South Korea plans to draw up another record-breaking budget of some 605 trillion won ($518.4 billion) for next year to strengthen the nation’s social safety net largely hurt by the prolonged pandemic, the ruling Democratic Party and the government said Tuesday.
The so-called “super budget package” allows the Moon Jae-in government and his party to financially assist self-employed, small-business owners and low-income families, and to provide full college tuition from the third child of any family and the second child of underprivileged households.
The plans, however, are likely to face backlash from political opponents questioning the motive behind such an extensive scheme at a time when Moon has only eight months left in office. Others also worry that the spending would have to be paid for with higher taxes on wealthy people and corporations.
Despite persisting concerns, President Moon described the scheme as an “encouraging” move. “Unlike policies that require budgeting in the future or require amendment of laws and regulations, this program is already reflected in the state budget for 2022, so young people will be able to feel the benefit right away,” he said.
For the fiscal year of 2021, the government has created a budget totaling 604.7 trillion won, including an annual budget of 558 trillion won and two rounds of COVID-19 supplementary relief, up 18 percent from last year.
The ministry’s proposal, which will be submitted to the Parliament early next month, is the last budget plan to be drawn up by the Moon administration.
Excluding the supplementary budgets, the on-year growth rate of the 2022 budget is expected to reach a mid-range of 8 percent, according to government officials.
Explaining the budgetary direction, Finance Minister Hong Nam-ki, who attended the meeting, said the government sought to maintain an expansionary stance to drive economic recovery and narrow the gaps and inequalities caused by COVID-19, as well as for COVID-19 containment measures.
With a fourth wave of the pandemic showing no signs of abating, small-business owners and the self-employed have continued to bear the brunt of the damages due to social distancing rules that have been raised to the highest level for Seoul and its surrounding areas, he said.
“Public finance will play a bigger role as the government is acutely aware of the seriousness of the situation,” he said.
The ministry’s proposal also comes as the Bank of Korea prepares to tighten its monetary policy.
The ruling party has been asking the government to secure a sufficient budget to provide financial measures such as low-interest loans for small businesses with a poor credit score in addition to 1.8 trillion won in compensation for losses caused by the pandemic to the self-employed and small-business owners.
According to the party chief, the government agreed to pour over 20 trillion won into a comprehensive measure supporting young adults who struggle to find a job or place to live.
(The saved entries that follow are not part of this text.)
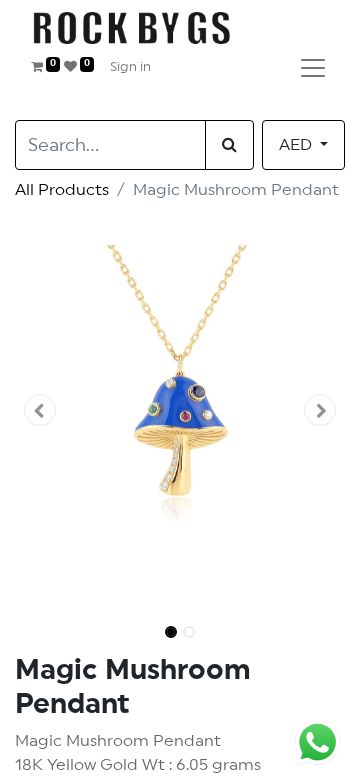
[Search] (229, 145)
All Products (62, 190)
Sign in (130, 67)
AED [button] (297, 145)
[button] (40, 410)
The scheme includes an interest-free loan program for young people with an annual income less than 50 million won to pay their monthly rent.
The state budget will also be used to secure a supply of vaccines large enough to vaccinate the entire population and to expand infrastructure and equipment for infectious disease control such as negative pressure beds.
Some 2.5 trillion won in funds dedicated to the country’s goal to achieve net-zero greenhouse gas emissions will also be set up, the party said.